DIRECTIONS
Where the data below begins, start duplicating lines exactly, and finish with the line containing "Screen dimensions: 171x107"; add nothing else. Leave the pictures out.

MATERIAL TO PROCESS
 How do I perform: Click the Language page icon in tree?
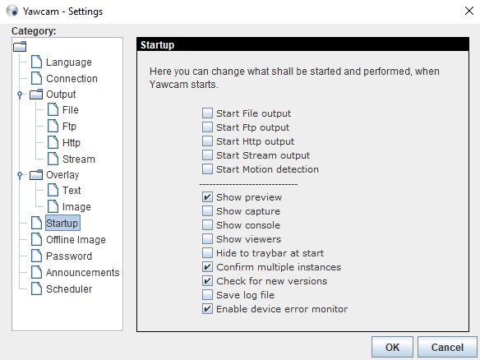click(x=36, y=62)
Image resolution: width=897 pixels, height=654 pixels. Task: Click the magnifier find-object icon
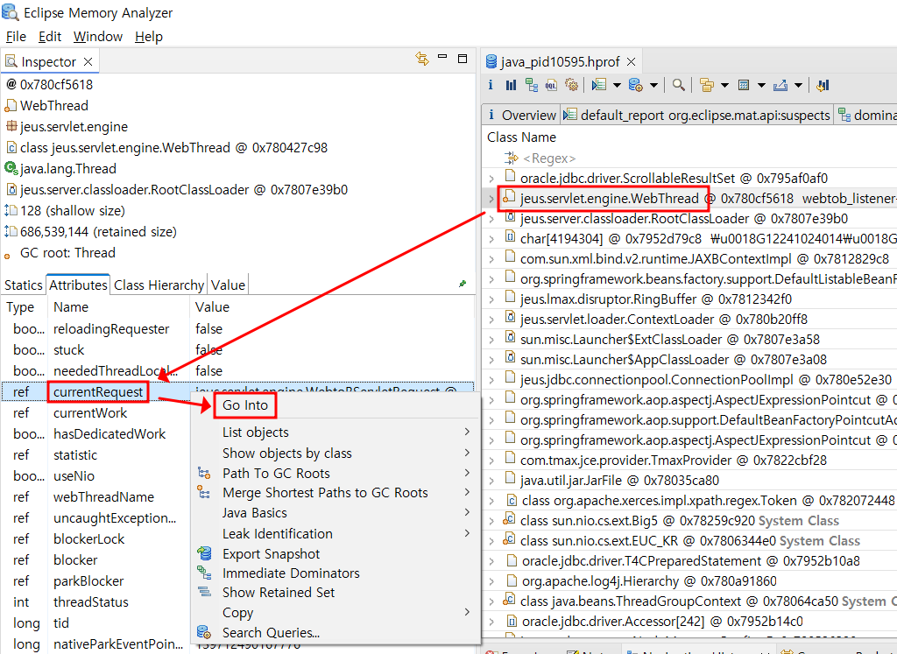pos(678,85)
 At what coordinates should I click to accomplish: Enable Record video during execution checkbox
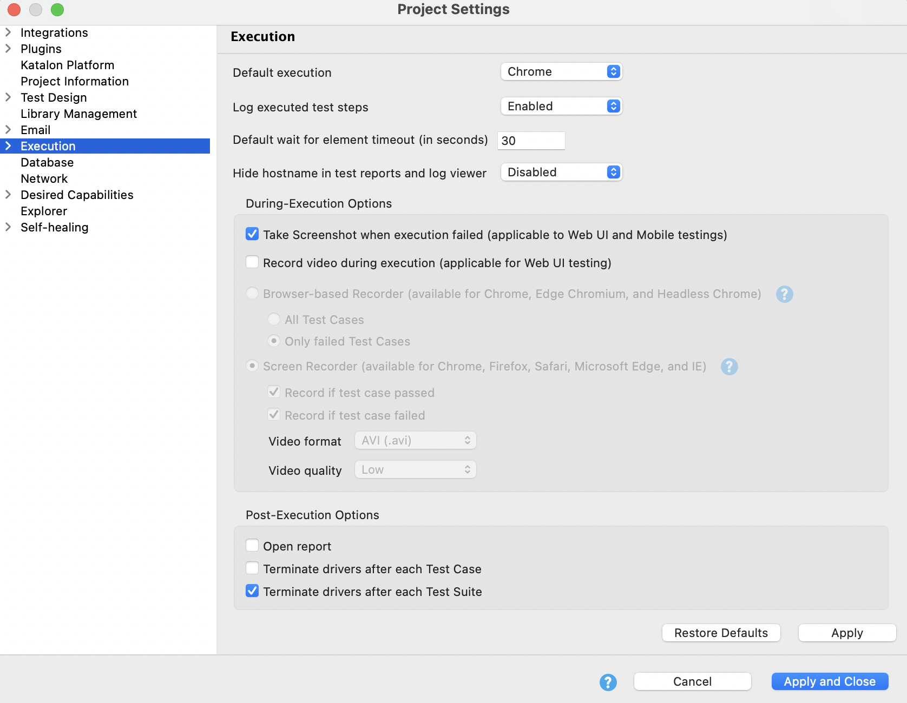(252, 263)
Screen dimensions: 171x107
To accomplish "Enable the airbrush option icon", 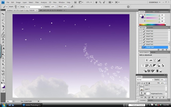I will [x=72, y=7].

SOLUTION TO THE PROBLEM
 How do I perform: Click the Language page icon in tree?
click(x=36, y=62)
Image resolution: width=897 pixels, height=654 pixels. Task: Click the magnifier find-object icon
pos(678,85)
 At what coordinates should I click to accomplish: Enable Record video during execution checkbox
(252, 263)
Screen dimensions: 171x107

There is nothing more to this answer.